Using the text on dependency caching below, answer each question.
(a) Without restore keys, what does every lockfile change trigger?
(b) After how many days without access are caches evicted?
(c) For a project that uses native modules, what should be cached?

──────── Text segment

The restore-keys fallback is important. When your lockfile changes (new dependency added), the exact key won't match, but the partial key deps-${{ runner.os }}- will restore the most recent cache. npm ci then only downloads the diff. Without restore keys, every lockfile change triggers a full cold install.

GitHub provides 10 GB of cache storage per repository by default. Caches not accessed for 7 days are evicted. When the repository exceeds the limit, the oldest caches are removed first. For most projects, dependency caches are well under 1 GB.

One caveat: caching node_modules directly (as shown above) is faster but can cause issues when switching Node versions or when packages have post-install scripts that compile native extensions. If your project uses native modules (e.g., bcrypt, sharp), cache only ~/.npm and always run npm ci.

────────────────
──────── Entries provided

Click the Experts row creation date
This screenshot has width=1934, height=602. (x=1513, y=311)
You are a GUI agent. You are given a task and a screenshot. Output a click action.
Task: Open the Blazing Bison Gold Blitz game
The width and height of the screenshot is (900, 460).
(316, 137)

────────────────

• **Task result**:
(a) A full cold install.
(b) 7 days.
(c) Only ~/.npm, and npm ci should always be run.